She actually did move out way back in December(I thought I told all you guys that, boy, Im really losing it). Ya she decided life would be better there, so off she went.

Well................just Sunday night she calls and tells us that they have been in a car accident. After finding out that both were fine, she tells us that HE was driving HER car. HE got charged for improper lane change. So theres tons of damage to HER car and the car that they hit. The cops were called and everything. She can still drive the car but it is in rough shape. Now she comes over all mopeing cause her insurance is threw us, even though she had her own, now they will find out that she dosent live here anymore and now she has a accident under her name.
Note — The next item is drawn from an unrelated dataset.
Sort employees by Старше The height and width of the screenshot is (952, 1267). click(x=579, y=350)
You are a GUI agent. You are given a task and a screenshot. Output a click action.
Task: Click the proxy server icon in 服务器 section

Her insurance will go threw the roof. Now, he says he will pay to fix the car and the difference the insurance will be. But, the cost to fix the car is more than it is worth, and she knows that her insurance will now go up for years to come, and I think shes starting to realize that he may not be around then. So she's pissed, and I'm laughing inside, finally reality hits her. HA!! The other part is that they live like a half an hour from town, so her school and her work is far. HE dosent own a car. So Im not quite she how she thinks she will get around, even if she only fixes it. I'm expecting to here from her soon, with a sob storey. But, sorry, no-can-do. Thats why 17(barely) year olds should stay at home with there parents!!!!!!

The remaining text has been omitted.